## Quoted passage

· · · ·

Ivaldi's Workshop in God of War

Muspelheim

The primordial realm of fire — birthplace of the world's ending

Muspelheim is the other original realm — the fire that met Niflheim's ice in the void and sparked the creation of everything. Its ruler is Surtr, one of the most powerful beings in Norse cosmology, whose flaming sword burns brighter than the sun. He has waited in Muspelheim since before the gods existed, patient and certain, knowing that his moment will come at Ragnarök. The Prose Edda describes the sons of Muspelheim riding out across the Bifröst bridge at the end of days — the bridge breaking under their weight — and joining the final battle on the plains of Vígríðr. After the fighting, Surtr sweeps his sword across the earth, burning everything. The scorched world sinks into the sea before rising again, renewed. Destruction is not the end. It is the means of renewal. In God of War (2018), Muspelheim is a volcanic challenge realm of escalating combat trials in arenas of fire and ash. In Ragnarök it takes on its full narrative weight as Surtr's home and the source of the fire that will end the age of Odin. The game's interpretation of Ragnarök as liberation rather than annihilation hinges entirely on what Surtr chooses to do with his flame — and on what he is willing to sacrifice to do it.

Surtr by Lorenz Frølich
Surtr by Lorenz Frølich

Svartalfheim

Realm of the Dwarves — forge-masters of the Nine Realms

Svartalfheim is the realm of the dwarves — the master craftspeople of Norse cosmology. The Prose Edda tells us they were created from the maggots of the primordial giant Ymir's corpse, shaped by the gods and given intelligence and the form of men, though they dwell underground. From these origins arose the finest smiths the world has ever known. The dwarves forged Mjölnir, Thor's hammer capable of leveling mountains. They made Gungnir, Odin's spear that never misses its mark. They crafted Gleipnir, the impossible ribbon that could hold Fenrir where every chain had failed. They made Draupnir, the golden ring that drips eight new rings every ninth night. They built Skiðblaðnir, the ship that always catches the wind and folds to fit in a pocket. There is no treasure among the gods that was not made by dwarvish hands. In God of War: Ragnarök, Svartalfheim is depicted as a realm of massive industry and canals — smoke-filled, beautiful, and under occupation by the Aesir. The dwarves have been subjugated, their crafts appropriated, their independence stripped. But the tradition of skill has not died. The resistance that grows in Svartalfheim's undercity, and the weapons eventually forged there to end Odin's reign, prove that the greatest force in the Nine Realms is not a hammer or a spear — it is the hands that make them.

· · · ·

## What you will do
a. In the realms passage, what is the golden ring that drips eight new rings every ninth night called?
b. Say whether each statement agrees with the realms passage, and quote the words that decide it: (i) Surtr's flaming sword burns brighter than the sun. (ii) In God of War (2018), Muspelheim carries its full narrative weight as Surtr's home. (iii) The dwarves dwell underground.
c. Translate this sentence from the realms passage into Spanish: "There is no treasure among the gods that was not made by dwarvish hands."
The listing comes from a different source than the realms passage.

[Pixel coordinate grounding data]
· · · ·

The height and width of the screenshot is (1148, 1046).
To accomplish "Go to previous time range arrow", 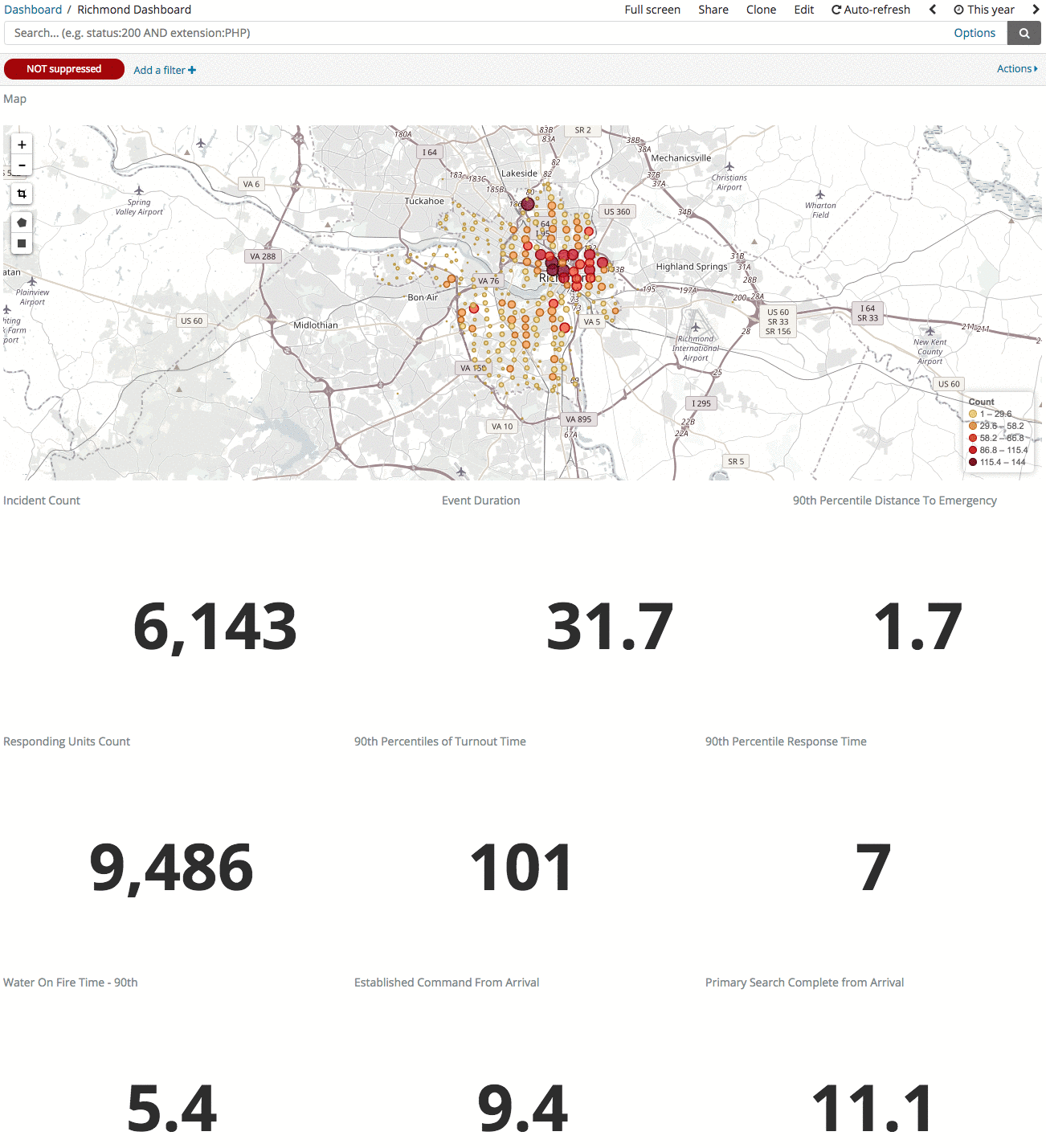I will pos(933,10).
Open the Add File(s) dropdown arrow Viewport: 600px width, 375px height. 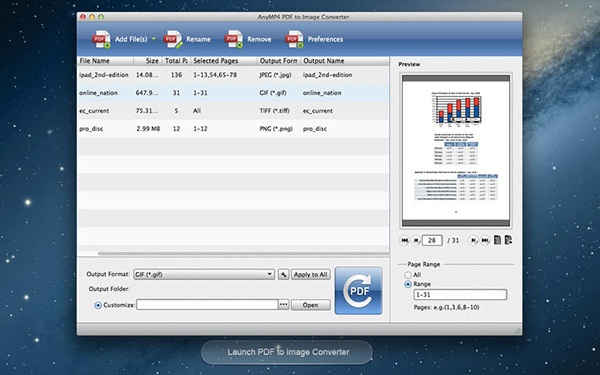153,39
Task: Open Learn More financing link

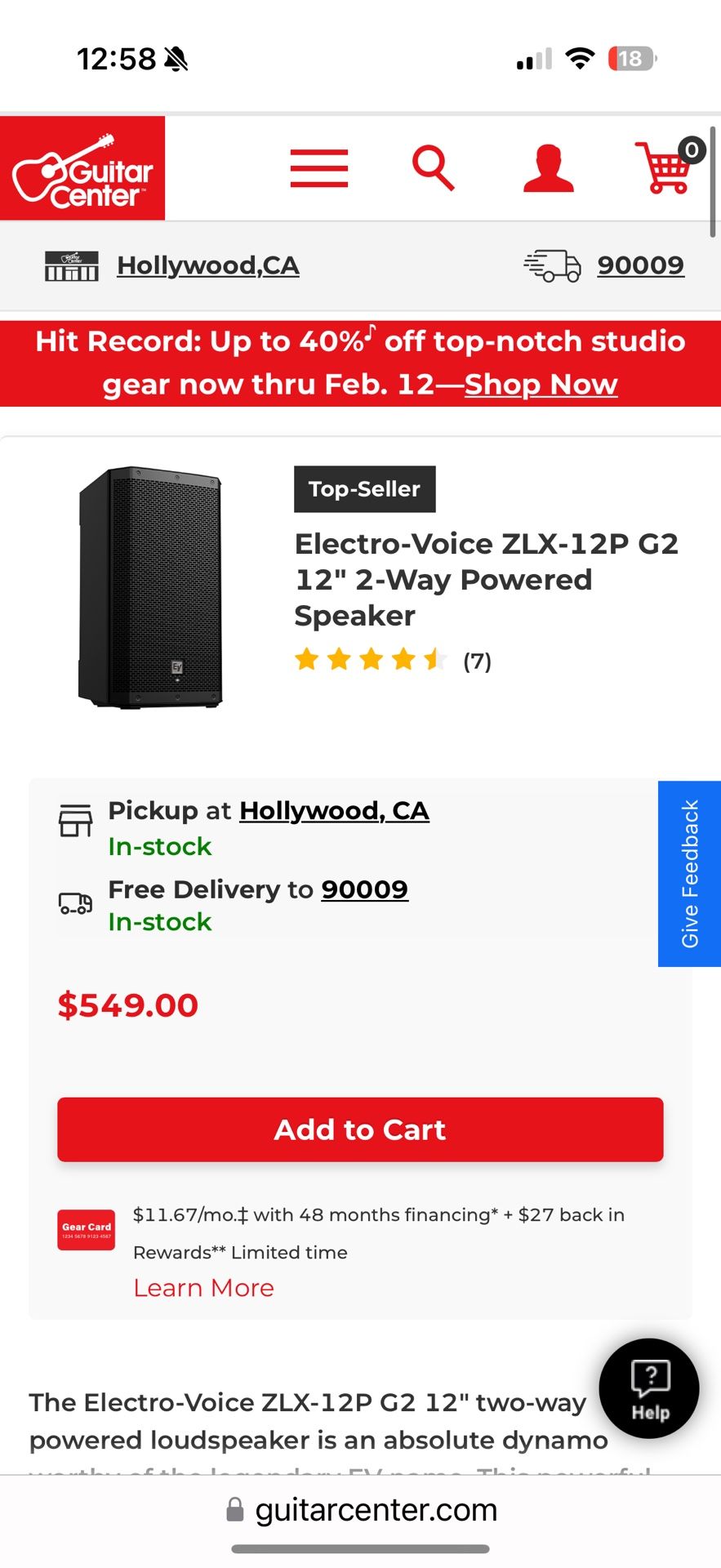Action: point(203,1288)
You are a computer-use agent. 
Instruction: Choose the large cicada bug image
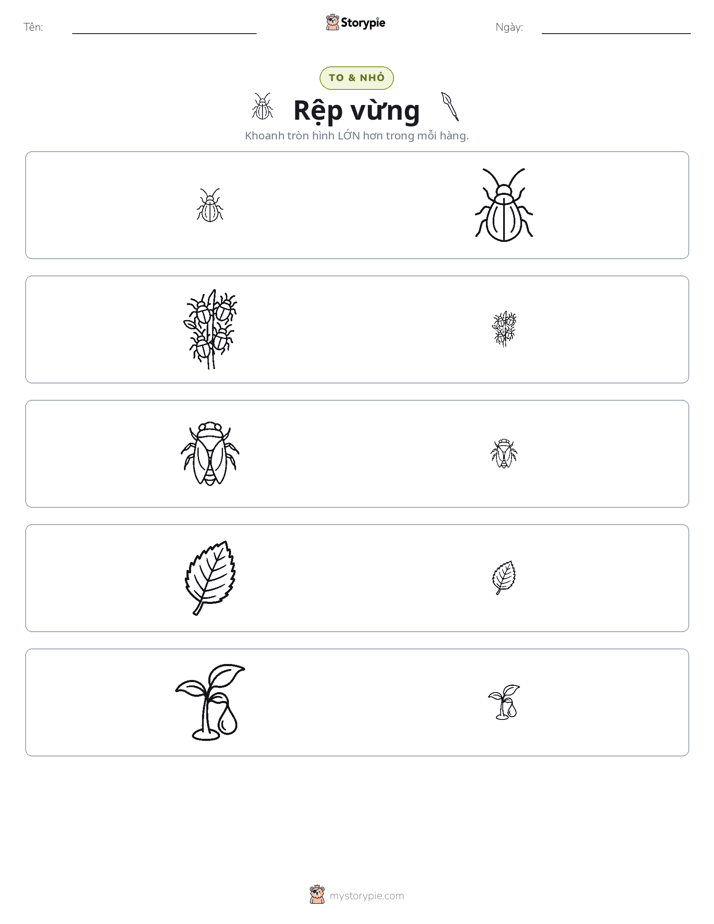point(210,454)
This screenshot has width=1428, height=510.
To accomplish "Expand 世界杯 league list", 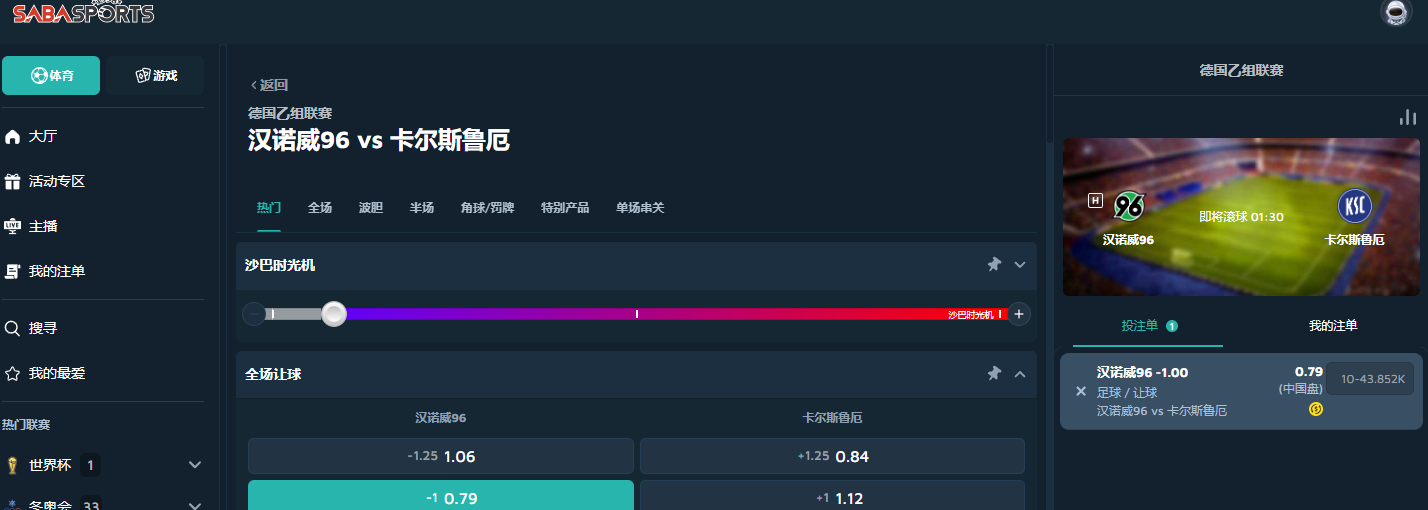I will (x=195, y=465).
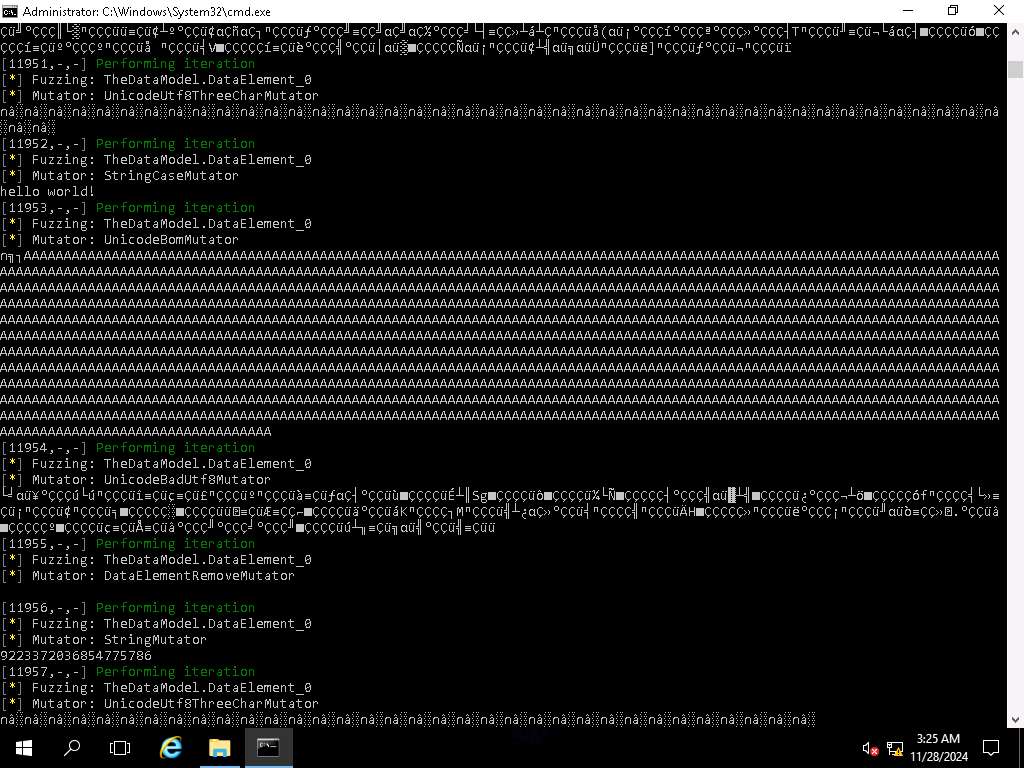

· · · ·

## Results in order
a. Draupnir.

b.
(i) Yes: "whose flaming sword burns brighter than the sun"
(ii) No: "In God of War (2018), Muspelheim is a volcanic challenge realm of escalating combat trials in arenas of fire and ash."
(iii) Yes: "though they dwell underground"

c. No hay ningún tesoro entre los dioses que no haya sido hecho por manos enanas.